THE REQUEST:
Copy out the stretch of the Project Runway recap below from "Dumpster Diving for" through "See ya, Katie.", swapping "Katie" for "Kate" wherever it occurs.

DOCUMENT TEXT:
"""

PROJECT RUNWAY 8-16-06

Dumpster Diving for Fashion
As we begin the show some designers share their brief sadness at Bradley’s departure. A minute of silence please. Ok, on to the next challenge. Heidi walks down the runway in what looks like an outfit worn by Appalachian Barbie’s cousin, Dress Barn Barbie. I never thought that I would fully appreciate Kara Saun’s designs for Heidi last season; now I do.

After Michael chooses to keep Nazri to retain his captain save-a-ho one-two, kick-your-booty punch; Katie is sent home. If you can’t remember which model Katie is, she’s the one that has a short girl’s face with a supermodel’s body. A little strange. See ya, Katie.

Heidi goes on to tell the designers that compared to last season, they’ve had it easy. I think back to last season and the only challenge I can think of that was really difficult was the foliage challenge, when Andrae’s model looked like she was wearing a doormat. I surmise that for this episode, the designers will be forced to design using completely unwearable materials.

Tim takes the designers on a field trip out to New Jersey. Laura cracks that New Jersey looks as awful as it ever did.” Guess the view from your Park Avenue apartment is just slightly better, eh, Laura? The designers come to find that they are in a recycling center for recycled materials. Let’s just say what it really is, shall we? Slightly less smelly trash. The designers are gathered around wearing atrocious neon-yellow hazard vests, hard hats, clear goggles with a blue accent. Neon-yellow and blue? That’s not matchy-matchy. Shame on you, Project Runway. Matchy-matchy or not, Tim and Allison still pull off the look. But Jeffrey seems to blend into the background. Maybe the outfit just looked so natural on him.

Tim informs the designers they have 30 minutes to gather the materials they want. As the designers dig through the garbage, I imagine that Angela is looking for granny circle material, Kayne is looking for some bling-bling sparkly paper, Robert is looking for the most boring materials he can find, Laura is looking for faux fur trim material and Vincent is looking for space cadet or bell sleeve material. Next they head over to an art supply store where they have 15 minutes and $25 to get what they need.

"""

SUPPLIED DATA:

"""

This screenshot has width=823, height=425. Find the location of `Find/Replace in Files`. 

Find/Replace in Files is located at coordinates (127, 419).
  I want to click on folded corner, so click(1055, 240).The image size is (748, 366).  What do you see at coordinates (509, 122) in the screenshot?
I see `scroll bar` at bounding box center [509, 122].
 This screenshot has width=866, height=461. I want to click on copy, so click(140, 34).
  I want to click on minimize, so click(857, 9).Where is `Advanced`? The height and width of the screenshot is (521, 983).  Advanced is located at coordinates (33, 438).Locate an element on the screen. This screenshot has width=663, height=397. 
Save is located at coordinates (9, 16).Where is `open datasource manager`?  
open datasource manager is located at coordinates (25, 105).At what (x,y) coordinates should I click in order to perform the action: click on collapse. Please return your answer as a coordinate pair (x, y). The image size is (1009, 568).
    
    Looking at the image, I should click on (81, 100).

"""

WRITTEN RESPONSE:
Dumpster Diving for Fashion
As we begin the show some designers share their brief sadness at Bradley’s departure. A minute of silence please. Ok, on to the next challenge. Heidi walks down the runway in what looks like an outfit worn by Appalachian Barbie’s cousin, Dress Barn Barbie. I never thought that I would fully appreciate Kara Saun’s designs for Heidi last season; now I do.

After Michael chooses to keep Nazri to retain his captain save-a-ho one-two, kick-your-booty punch; Kate is sent home. If you can’t remember which model Kate is, she’s the one that has a short girl’s face with a supermodel’s body. A little strange. See ya, Kate.